Given records —
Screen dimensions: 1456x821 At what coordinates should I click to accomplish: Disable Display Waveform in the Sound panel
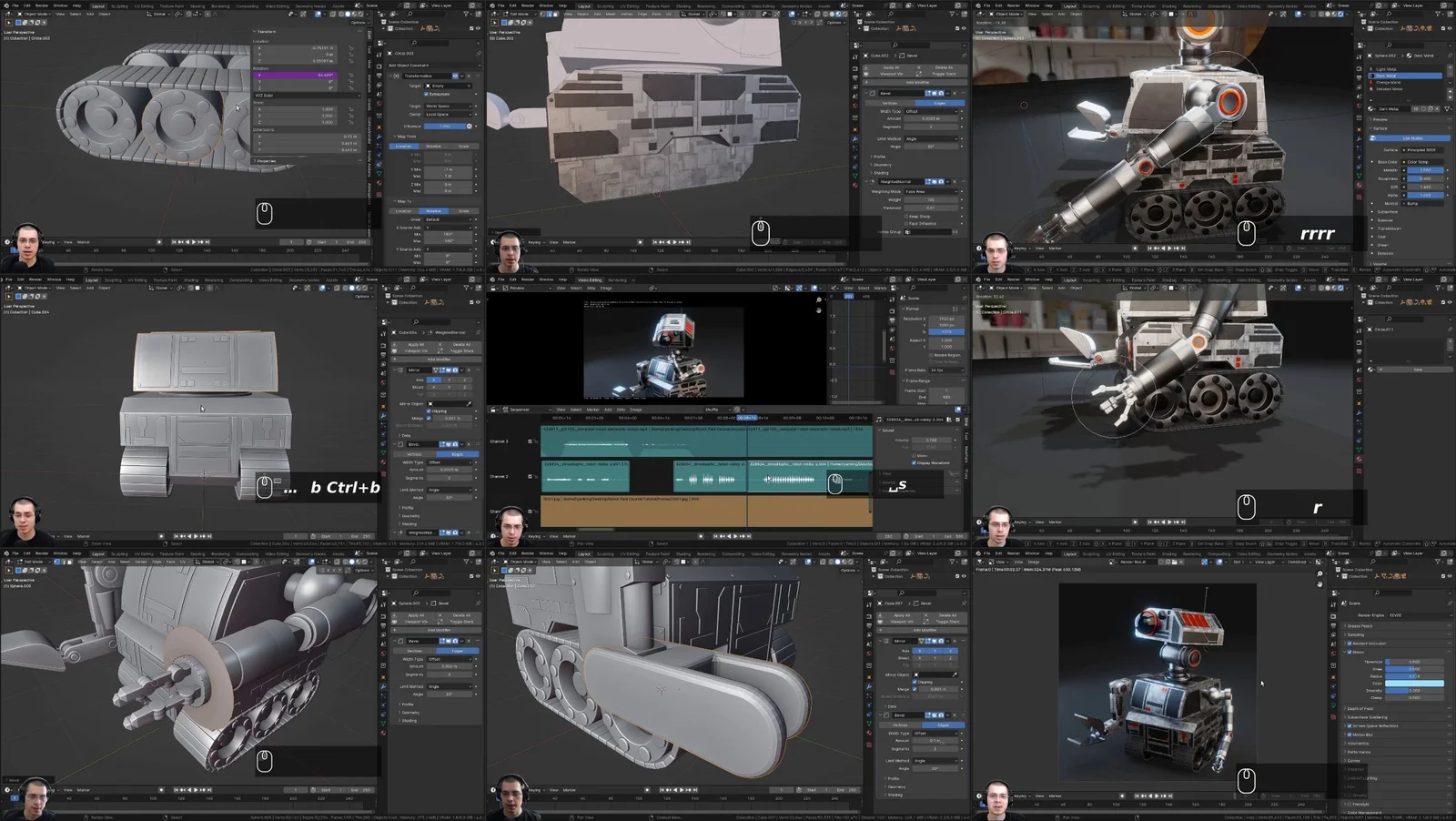point(914,462)
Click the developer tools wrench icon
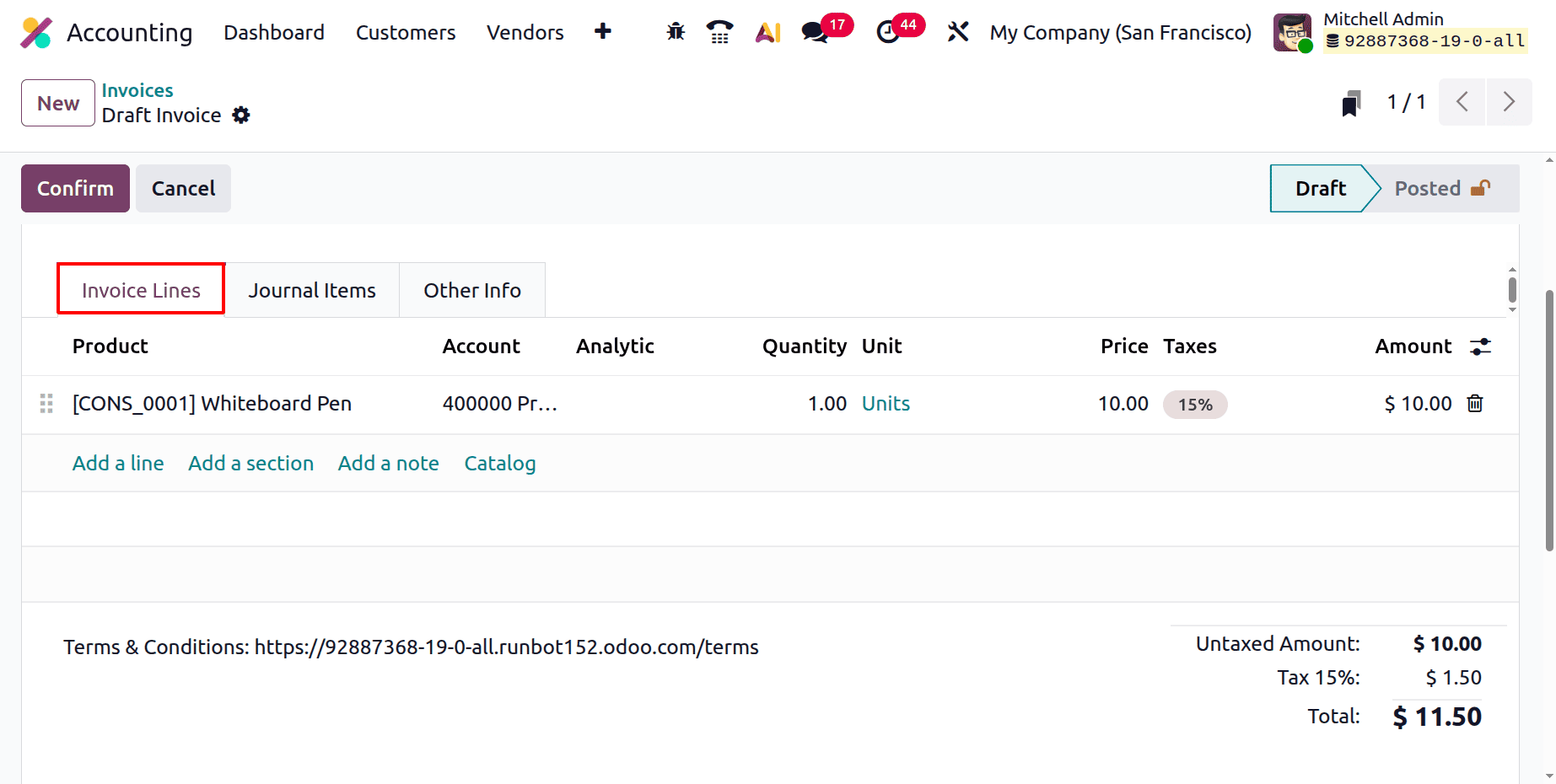 pos(957,31)
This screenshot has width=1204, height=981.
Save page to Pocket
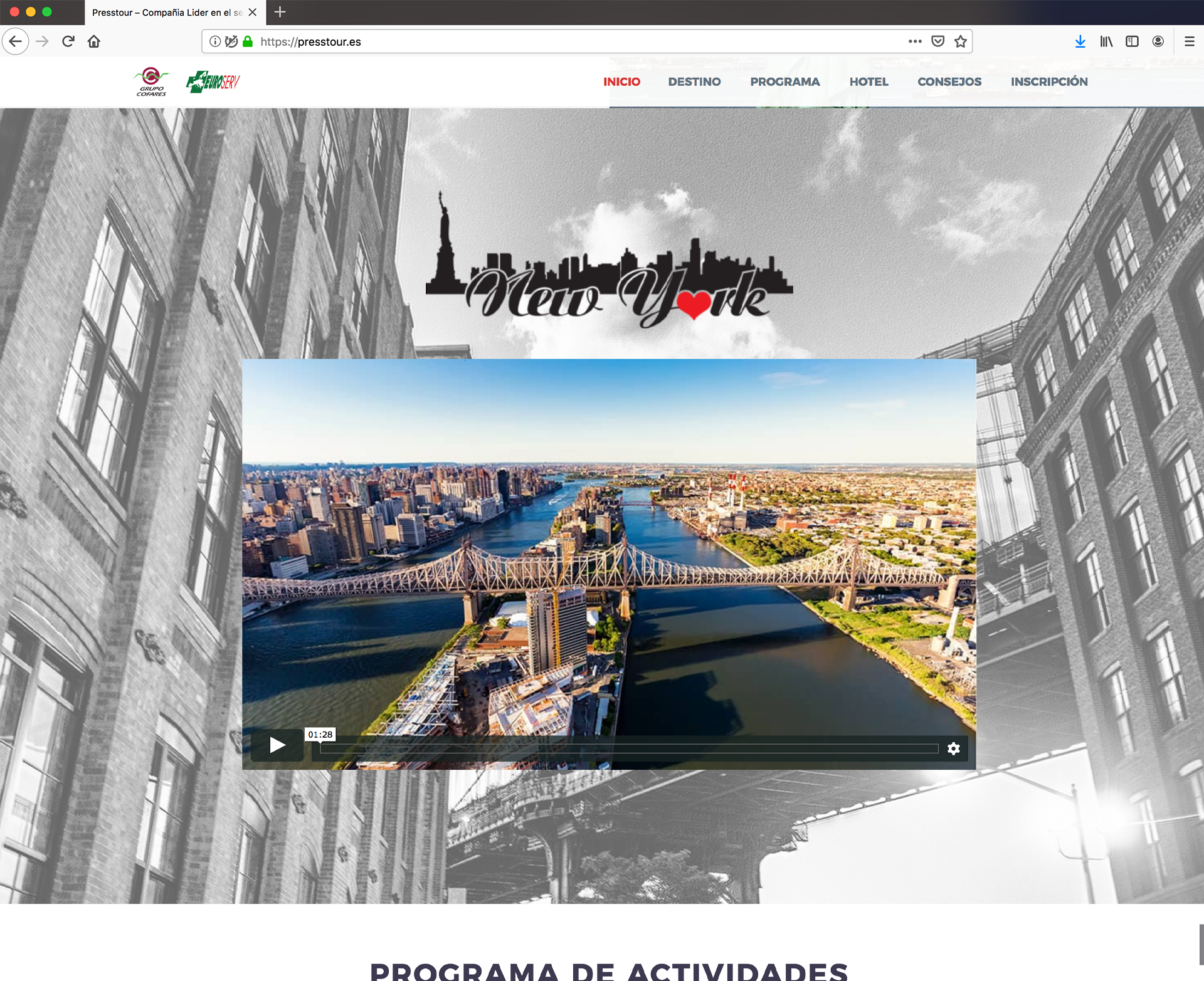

Task description — All pictures should be dropped; the lines from the one containing "Click the developer tools wrench icon" through the last line of the material are to be set down exactly.

Solved exercise —
Click the developer tools wrench icon
 pos(957,31)
This screenshot has width=1204, height=981.
Save page to Pocket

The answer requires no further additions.